Signature Verification

(27) Witness 1 Signature And Name. You may choose to have two Witnesses verify your signature, a Notary Public authenticate your signature, or both. Regardless of a Notary Public’s level of involvement, if two Witnesses are present then each must read the “Witness Acknowledgment” provided. The first Witness, or Witness 1, should sign his or her name and print it upon determining that the statement is accurate.

(28) Witness 1 Phone And Address.

(29) Witness 2 Signature And Name. The second Witness, or Witness 2, will also need to testify that the acknowledgment statement is true by signing and printing his or her name in the signature area provided.

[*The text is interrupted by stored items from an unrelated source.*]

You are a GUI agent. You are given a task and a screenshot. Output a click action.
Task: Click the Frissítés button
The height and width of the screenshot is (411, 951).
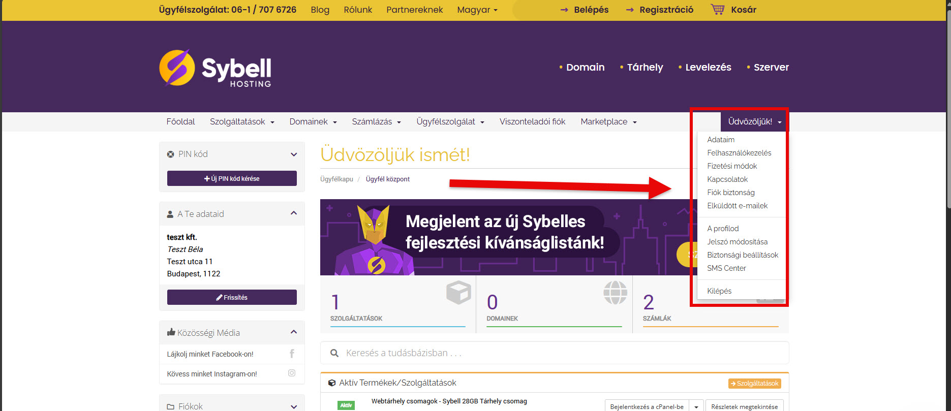[232, 297]
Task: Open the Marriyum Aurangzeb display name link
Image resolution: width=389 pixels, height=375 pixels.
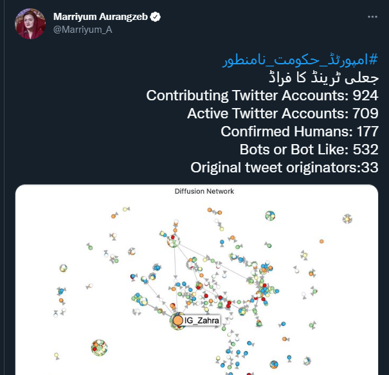Action: [x=100, y=17]
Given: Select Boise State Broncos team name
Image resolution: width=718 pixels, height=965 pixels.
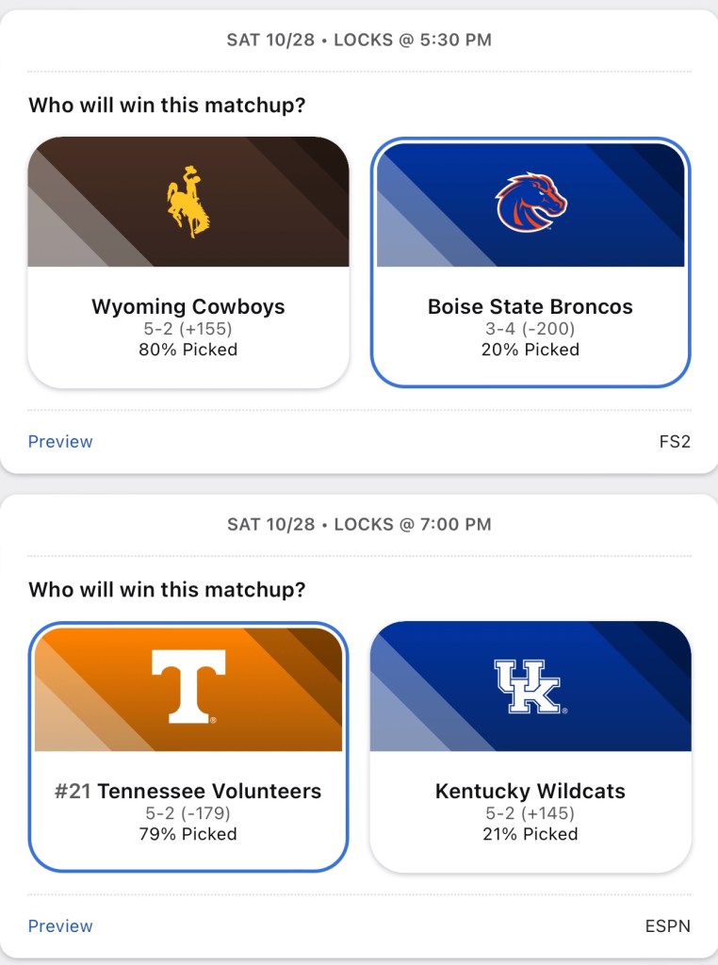Looking at the screenshot, I should click(530, 306).
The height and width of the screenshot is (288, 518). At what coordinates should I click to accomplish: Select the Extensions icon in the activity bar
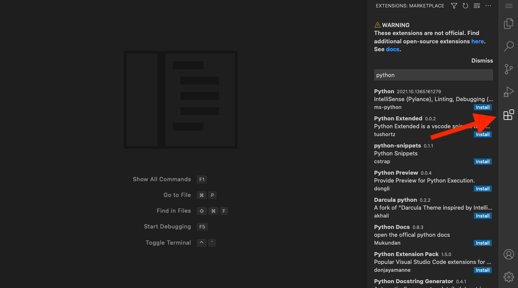point(508,115)
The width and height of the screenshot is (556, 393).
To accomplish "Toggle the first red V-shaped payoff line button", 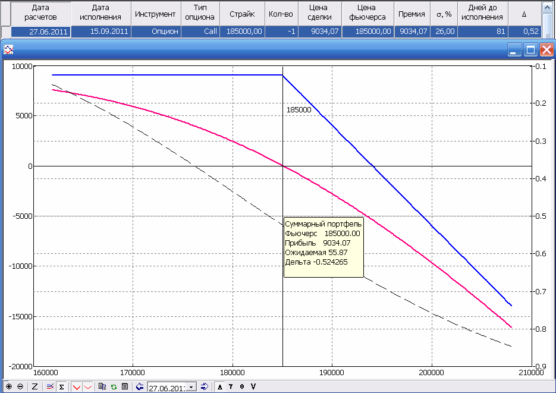I will tap(77, 386).
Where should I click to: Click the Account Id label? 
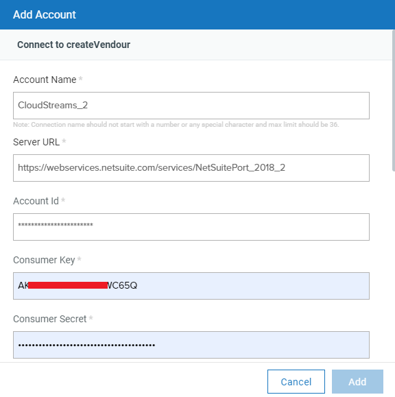point(36,201)
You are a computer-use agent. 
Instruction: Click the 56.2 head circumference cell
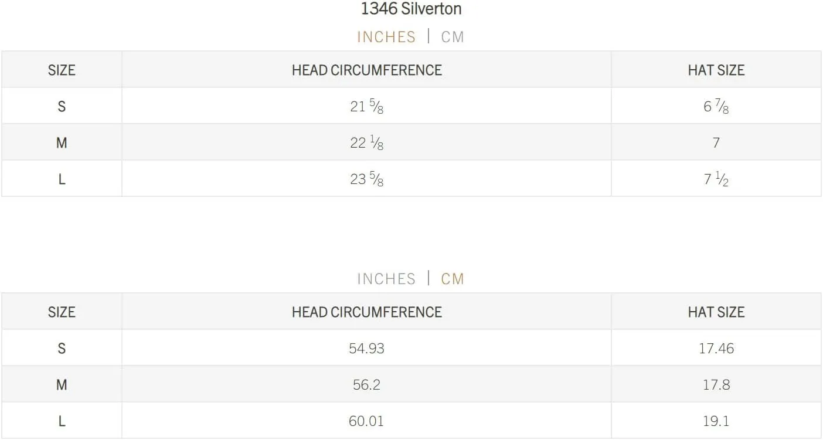(366, 384)
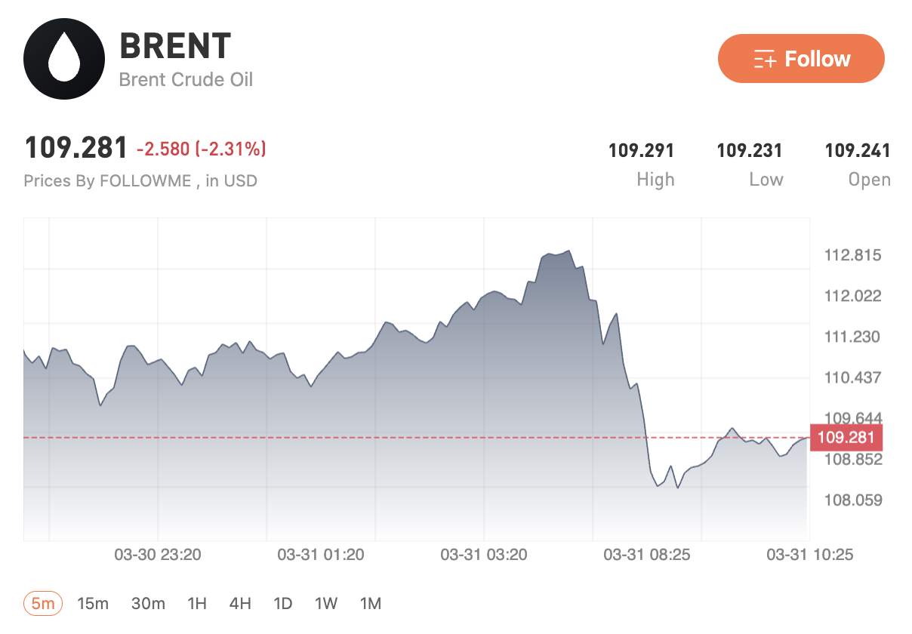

(30) Witness 2 Phone And Address.

Notary Acknowledgment

(31) Notary Public. Since Witnesses tend to be Private Citizens, reaching them in the future can be difficult. This can be problematic in health care since time can be an issue. Thus, if possible, notarize your signature by signing this document before a Notary Public. He or she will give directions appropriate to the notarization process, then show proof of its completion in the “Notary Acknowledgment” section.